# Stated goal
Rewrite the lines of the listing below as a JSON list of strings, one string per line and no blank lines. Include only the lines from the one with "screen. This screenshot has height=819, width=1456." up to and including the one with "coordinates (1180, 165).".

# Records
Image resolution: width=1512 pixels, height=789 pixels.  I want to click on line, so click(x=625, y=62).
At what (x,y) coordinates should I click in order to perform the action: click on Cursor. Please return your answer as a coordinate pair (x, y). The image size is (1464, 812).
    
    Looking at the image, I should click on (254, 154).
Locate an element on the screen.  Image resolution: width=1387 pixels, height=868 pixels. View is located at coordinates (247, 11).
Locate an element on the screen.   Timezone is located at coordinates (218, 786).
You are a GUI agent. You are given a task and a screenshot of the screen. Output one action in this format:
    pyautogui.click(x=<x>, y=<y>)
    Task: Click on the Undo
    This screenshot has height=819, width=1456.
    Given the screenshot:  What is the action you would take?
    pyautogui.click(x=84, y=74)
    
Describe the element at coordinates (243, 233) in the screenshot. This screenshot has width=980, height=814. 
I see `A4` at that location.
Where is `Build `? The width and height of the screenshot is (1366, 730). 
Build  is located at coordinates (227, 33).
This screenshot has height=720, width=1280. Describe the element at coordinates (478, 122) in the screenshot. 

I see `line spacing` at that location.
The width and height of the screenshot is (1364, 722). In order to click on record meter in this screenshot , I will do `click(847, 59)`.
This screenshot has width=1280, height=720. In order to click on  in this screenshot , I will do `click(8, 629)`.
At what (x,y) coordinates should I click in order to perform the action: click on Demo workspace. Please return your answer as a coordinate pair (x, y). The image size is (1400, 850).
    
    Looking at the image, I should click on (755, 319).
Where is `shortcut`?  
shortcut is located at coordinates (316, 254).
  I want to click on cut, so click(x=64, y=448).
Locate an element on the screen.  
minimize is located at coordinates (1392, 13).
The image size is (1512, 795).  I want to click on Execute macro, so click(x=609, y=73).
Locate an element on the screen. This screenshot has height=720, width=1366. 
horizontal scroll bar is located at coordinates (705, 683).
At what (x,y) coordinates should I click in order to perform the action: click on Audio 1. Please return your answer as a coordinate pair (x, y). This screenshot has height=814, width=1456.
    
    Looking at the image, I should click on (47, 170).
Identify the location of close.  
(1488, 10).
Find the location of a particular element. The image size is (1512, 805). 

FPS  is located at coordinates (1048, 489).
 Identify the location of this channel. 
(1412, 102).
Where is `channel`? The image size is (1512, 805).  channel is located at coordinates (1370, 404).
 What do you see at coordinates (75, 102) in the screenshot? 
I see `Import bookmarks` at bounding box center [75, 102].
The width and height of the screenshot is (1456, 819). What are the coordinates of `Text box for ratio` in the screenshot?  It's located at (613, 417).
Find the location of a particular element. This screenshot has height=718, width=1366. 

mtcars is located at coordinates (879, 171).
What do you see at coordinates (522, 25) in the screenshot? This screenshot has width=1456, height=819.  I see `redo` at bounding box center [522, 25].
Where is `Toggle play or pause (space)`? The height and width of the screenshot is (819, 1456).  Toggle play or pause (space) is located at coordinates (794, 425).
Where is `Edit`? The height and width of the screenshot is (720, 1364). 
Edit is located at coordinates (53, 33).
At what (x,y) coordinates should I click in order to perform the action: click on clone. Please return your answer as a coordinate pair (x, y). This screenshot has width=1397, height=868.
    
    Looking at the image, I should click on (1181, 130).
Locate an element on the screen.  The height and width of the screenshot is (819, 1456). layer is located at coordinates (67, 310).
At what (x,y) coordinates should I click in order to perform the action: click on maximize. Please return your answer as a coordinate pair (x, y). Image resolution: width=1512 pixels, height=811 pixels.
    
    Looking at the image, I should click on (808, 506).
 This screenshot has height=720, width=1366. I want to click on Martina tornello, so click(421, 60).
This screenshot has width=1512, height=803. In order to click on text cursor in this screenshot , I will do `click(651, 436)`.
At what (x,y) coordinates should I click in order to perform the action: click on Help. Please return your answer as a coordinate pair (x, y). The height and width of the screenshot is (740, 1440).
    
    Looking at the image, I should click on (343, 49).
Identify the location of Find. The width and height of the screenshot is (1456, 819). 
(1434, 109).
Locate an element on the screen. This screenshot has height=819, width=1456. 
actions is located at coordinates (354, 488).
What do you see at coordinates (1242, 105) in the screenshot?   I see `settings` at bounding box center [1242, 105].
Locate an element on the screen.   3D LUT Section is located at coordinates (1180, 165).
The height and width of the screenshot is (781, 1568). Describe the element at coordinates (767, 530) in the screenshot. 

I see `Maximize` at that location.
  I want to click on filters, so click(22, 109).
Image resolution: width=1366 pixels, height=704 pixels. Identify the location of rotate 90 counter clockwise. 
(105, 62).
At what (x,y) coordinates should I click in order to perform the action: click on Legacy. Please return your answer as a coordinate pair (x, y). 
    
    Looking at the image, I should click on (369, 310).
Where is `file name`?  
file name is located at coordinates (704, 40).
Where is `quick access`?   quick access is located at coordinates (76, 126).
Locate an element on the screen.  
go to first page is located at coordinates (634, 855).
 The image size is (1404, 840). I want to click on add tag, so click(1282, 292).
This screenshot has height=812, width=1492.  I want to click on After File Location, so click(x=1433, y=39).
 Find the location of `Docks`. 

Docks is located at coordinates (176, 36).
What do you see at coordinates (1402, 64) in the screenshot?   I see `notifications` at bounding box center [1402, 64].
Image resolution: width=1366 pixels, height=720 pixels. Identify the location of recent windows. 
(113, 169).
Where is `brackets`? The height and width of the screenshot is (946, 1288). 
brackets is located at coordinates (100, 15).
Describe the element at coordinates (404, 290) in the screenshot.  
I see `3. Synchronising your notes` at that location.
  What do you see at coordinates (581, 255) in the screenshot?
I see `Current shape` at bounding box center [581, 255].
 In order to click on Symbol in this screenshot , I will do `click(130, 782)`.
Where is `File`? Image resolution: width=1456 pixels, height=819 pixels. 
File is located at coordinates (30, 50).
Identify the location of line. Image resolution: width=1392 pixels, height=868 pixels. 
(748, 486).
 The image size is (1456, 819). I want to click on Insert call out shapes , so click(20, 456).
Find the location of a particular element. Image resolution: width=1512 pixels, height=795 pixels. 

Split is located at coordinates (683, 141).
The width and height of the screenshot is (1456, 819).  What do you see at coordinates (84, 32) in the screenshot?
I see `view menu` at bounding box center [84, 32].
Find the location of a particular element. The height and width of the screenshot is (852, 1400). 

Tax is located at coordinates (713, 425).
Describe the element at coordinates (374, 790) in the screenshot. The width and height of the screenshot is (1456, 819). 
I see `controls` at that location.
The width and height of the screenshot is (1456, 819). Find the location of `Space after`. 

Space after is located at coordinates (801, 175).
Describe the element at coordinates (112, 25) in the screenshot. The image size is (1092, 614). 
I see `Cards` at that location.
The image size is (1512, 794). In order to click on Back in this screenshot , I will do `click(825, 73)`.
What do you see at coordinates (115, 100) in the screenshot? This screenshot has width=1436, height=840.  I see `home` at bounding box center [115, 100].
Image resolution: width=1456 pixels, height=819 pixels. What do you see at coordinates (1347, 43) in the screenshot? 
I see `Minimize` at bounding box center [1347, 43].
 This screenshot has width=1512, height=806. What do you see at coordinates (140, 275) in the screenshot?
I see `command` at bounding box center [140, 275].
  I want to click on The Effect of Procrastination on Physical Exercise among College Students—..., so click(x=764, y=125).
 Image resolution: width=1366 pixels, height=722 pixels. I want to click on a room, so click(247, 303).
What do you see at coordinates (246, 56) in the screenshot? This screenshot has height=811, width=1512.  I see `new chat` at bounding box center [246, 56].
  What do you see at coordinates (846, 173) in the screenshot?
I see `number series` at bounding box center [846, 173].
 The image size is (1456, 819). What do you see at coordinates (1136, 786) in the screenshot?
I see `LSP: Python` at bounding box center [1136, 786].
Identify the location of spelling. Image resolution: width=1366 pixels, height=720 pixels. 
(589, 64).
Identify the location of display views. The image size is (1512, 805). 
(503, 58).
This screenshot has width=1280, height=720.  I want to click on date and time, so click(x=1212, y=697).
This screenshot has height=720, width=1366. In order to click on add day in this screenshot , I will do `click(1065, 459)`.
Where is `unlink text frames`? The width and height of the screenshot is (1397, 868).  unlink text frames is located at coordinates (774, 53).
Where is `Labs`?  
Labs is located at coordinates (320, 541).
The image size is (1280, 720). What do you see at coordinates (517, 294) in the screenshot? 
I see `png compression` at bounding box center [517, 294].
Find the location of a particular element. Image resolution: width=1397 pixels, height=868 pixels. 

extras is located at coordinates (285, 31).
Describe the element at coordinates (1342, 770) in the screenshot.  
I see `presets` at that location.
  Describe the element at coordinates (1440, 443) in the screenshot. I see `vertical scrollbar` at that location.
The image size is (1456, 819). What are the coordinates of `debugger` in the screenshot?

# Answer to the problem
[
  "Locate an element on the screen. This screenshot has height=819, width=1456. ",
  "actions is located at coordinates (354, 488).",
  "What do you see at coordinates (1242, 105) in the screenshot?   I see `settings` at bounding box center [1242, 105].",
  "Locate an element on the screen.   3D LUT Section is located at coordinates (1180, 165)."
]